Only lines containing "agent" belong in the answer, each copied from the entries below.
Segment Start: SUPPLIED INFORMATION
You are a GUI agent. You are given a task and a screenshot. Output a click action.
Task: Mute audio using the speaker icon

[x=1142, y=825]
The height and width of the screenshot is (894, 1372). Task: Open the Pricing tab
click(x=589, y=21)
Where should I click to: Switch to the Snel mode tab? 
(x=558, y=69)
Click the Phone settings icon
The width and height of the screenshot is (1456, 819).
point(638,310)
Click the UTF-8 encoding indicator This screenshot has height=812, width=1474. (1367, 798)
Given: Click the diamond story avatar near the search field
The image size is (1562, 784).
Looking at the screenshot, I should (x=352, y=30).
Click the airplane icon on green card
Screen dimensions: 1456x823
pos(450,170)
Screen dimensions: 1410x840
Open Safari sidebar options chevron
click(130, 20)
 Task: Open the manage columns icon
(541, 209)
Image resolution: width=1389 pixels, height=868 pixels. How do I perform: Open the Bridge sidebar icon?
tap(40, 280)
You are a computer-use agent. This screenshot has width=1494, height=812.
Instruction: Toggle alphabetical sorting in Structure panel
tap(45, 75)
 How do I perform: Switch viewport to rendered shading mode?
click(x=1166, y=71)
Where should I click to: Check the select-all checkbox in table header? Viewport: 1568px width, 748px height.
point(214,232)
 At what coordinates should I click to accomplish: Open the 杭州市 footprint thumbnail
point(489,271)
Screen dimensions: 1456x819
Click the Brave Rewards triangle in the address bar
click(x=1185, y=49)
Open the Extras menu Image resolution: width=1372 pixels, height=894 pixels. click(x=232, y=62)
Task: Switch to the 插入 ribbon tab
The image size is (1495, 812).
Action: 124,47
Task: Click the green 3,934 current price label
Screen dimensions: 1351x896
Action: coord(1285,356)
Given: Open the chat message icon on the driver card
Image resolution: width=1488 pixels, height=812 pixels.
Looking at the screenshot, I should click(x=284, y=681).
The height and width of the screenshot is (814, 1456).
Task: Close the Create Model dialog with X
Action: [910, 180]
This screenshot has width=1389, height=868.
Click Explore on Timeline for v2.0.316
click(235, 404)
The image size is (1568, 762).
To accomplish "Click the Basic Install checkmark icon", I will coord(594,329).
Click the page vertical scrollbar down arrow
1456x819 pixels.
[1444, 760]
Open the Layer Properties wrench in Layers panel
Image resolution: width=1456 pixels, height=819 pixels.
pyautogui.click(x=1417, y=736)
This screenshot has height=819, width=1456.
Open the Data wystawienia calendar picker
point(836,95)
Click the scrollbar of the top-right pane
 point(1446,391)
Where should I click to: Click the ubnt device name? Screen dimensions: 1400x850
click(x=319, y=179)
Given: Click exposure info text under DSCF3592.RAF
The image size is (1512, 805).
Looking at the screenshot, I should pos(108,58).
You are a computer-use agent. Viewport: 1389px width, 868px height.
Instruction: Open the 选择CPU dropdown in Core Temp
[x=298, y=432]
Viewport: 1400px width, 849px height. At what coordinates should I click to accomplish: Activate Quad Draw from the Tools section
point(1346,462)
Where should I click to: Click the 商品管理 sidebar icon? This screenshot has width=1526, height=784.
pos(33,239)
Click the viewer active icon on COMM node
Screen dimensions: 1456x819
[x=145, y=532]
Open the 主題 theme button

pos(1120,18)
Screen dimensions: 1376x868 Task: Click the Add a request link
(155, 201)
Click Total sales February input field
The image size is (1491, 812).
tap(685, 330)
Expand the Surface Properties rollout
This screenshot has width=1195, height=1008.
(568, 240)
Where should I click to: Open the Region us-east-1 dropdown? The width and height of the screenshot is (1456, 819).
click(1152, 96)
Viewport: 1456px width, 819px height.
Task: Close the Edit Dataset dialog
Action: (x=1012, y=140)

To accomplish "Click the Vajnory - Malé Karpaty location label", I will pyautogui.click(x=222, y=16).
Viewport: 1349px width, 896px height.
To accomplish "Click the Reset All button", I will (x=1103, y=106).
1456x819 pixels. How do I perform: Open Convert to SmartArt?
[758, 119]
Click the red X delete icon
Segment End: SUPPLIED INFORMATION
**RESPONSE**
You are a GUI agent. You are given a task and a screenshot. Output a click action.
You are a computer-use agent. This screenshot has width=1494, height=812.
You are a computer-use agent. Viewport: 1389px width, 868px height.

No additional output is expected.